When it comes to data, state of the art is an ever-moving target. There’s also a lot of hype around “cutting edge” that isn’t always grounded in reality. At Snowflake, we’re able to see how cutting-edge companies are actually working with data on our platform. In our inaugural Data Trends report we examine actual usage data from those companies—rather than simply what leaders feel about their data operations—and surfaced four trends redefining the way modern companies succeed:
1. Companies are connecting data everywhere they can. Conversely, in some ways, it grows harder to connect your data, despite years of talk about knocking down data silos. The number of SaaS applications increases, each a potential silo, and modern companies stretch their cloud resources across multiple providers. The number of organizations with data across all three major public clouds grew by 207% over the year*. Rising data complexity undermines the drive toward more AI/ML use cases. There are more and more computational workloads that need building for these advanced tools, and if you don’t connect all your data to a single, all-encompassing data source, you’re bound to fall behind.
2. State-of-the-art companies are bringing their work to the data—not vice versa. Like many data platforms, Snowflake advocates storing all your data in one place. But that alone still creates challenges if you have to pull out and prep discrete data sets for each kind of job you want to do. On our platform, we’re seeing users embrace the next step: doing meaningful work with all that data together, rather than extracting and uploading the data to each new application. Companies are able to do more for less by eliminating siloed infrastructure stacks. Tasks that used to take a team upwards of six weeks can be done in mere days. A Snowflake-specific example comes to mind: Our CEO, Frank Slootman, called me on a Thursday. He wanted a generative AI solution that would make it easier to navigate all our sales data. Frank wanted to be able to pose any sales question with natural language, not code, and get an answer. In just two days we developed an app with a simple interface powered by Streamlit that could answer high-level executive questions a CEO may want to review on a daily basis. This element of speed and self-service is a game changer.

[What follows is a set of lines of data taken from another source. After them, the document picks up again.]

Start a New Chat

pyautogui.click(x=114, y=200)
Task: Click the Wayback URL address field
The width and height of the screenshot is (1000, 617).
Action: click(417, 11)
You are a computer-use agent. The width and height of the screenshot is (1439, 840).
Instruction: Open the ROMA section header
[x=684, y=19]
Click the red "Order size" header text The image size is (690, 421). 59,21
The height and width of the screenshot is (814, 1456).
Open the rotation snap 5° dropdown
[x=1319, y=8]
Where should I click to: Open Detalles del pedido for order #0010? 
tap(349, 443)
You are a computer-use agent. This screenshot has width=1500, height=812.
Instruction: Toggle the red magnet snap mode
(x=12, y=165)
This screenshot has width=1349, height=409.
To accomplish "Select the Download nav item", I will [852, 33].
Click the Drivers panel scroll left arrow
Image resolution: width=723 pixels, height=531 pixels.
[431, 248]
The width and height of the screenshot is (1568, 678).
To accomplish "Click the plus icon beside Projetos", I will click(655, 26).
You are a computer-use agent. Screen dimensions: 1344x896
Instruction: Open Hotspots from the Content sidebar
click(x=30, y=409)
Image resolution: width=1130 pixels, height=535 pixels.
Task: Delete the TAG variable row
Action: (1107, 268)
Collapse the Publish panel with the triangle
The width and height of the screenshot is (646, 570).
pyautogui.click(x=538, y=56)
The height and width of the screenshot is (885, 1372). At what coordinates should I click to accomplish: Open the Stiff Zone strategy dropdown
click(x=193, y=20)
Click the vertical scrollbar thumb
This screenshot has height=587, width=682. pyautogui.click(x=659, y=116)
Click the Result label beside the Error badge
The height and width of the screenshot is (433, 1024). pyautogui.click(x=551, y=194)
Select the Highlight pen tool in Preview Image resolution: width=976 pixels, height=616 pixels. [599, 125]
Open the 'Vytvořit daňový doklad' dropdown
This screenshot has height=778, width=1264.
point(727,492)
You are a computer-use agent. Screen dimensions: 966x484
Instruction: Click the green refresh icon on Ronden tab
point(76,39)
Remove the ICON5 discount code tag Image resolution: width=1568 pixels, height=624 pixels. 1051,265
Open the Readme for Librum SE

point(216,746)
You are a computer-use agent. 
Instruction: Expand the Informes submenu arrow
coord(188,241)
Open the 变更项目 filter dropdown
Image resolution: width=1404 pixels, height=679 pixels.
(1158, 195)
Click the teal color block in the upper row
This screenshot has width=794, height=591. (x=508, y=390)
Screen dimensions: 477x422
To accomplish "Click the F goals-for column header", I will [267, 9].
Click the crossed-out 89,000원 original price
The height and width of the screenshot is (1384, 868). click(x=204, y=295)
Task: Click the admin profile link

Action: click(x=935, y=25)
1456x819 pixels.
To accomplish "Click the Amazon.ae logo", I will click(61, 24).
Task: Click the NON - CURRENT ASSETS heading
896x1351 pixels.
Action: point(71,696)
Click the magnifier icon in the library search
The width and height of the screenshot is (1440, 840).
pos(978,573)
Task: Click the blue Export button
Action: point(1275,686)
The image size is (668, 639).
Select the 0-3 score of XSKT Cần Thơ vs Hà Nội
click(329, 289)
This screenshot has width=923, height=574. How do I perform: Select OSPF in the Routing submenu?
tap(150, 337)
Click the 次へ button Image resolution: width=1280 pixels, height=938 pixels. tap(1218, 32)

3. Governance matters more. Every single data trend has a governance undercurrent. If your data lives in five different places, chances are there are five conflicting governance policies. LLMs are the topic of the hour and we should lean in, but as always do so in a way that ensures data is protected. LLMs have recently proven they can make both developers and business users more productive through models trained by the internet’s data. A huge opportunity lies ahead for organizations to enhance LLMs with their own data. But the most advanced LLMs are hosted in external services which opens the risk of exposing proprietary data. Organizations need to begin defining a strategy around how to bring LLMs, both open-source and commercial, to the data and not the other way around. To connect data, work where the data lives, and automate at scale, consistent governance is key. Ideally, a single platform with built-in governance capabilities powers classification, role-based access control (RBAC), object tagging, data quality, and observability. In a previous blog post, My 2023 Predictions for Chief Data Officers, I stressed that it’s ill-advised to endure the cost and complexity of using disparate tools. This is the future—it will become standard to have everything in one place.
4. Companies are embracing automation and expect a fully managed platform. A fully managed data platform is necessary to not only access new insights but to take action without the lag of human review. Responding to a security event or managing cloud resources with real-time efficiency are standard operating procedures in a modern business. In the case of the latter, we saw a dramatic uptick last year in automated warehouse resize events, the use of automation that helps customers be efficient with immensely scalable cloud resources. At Snowflake, we applied the principle to software application licenses. We created an automated management tool that revokes an employee’s software license if they haven’t used the application for a set period of time. In the tool’s first year, we saved $5.5M in unnecessary SaaS costs.
The broader implications
These trends point to the bigger picture—without data unification, you’re limiting your company, your insights, your potential, and the opportunity for monetization. Every company is looking to realize value from its data, whether by creating an entirely new digital product or whipping up an internal tool over a long weekend. Everyone wants to be in the race toward generative AI but not everyone is equipped with enough data to get quality insights. By accounting for these four trends in your data strategy, you put yourself in the race.
*The data in the Data Trends Report 2023 covers the 12-month period ending Jan. 31, 2023 (referenced throughout as “this year” or “the year”), to align with Snowflake’s 2023 fiscal year. We examined data usage of roughly 7,800 Snowflake customers, some of them longtime Snowflake users, and others only recently joining the Data Cloud. Note that Snowflake’s customer base grew 31% in the 2023 fiscal year, which provides a baseline of comparison for statistics identifying trends that outpaced this overall growth.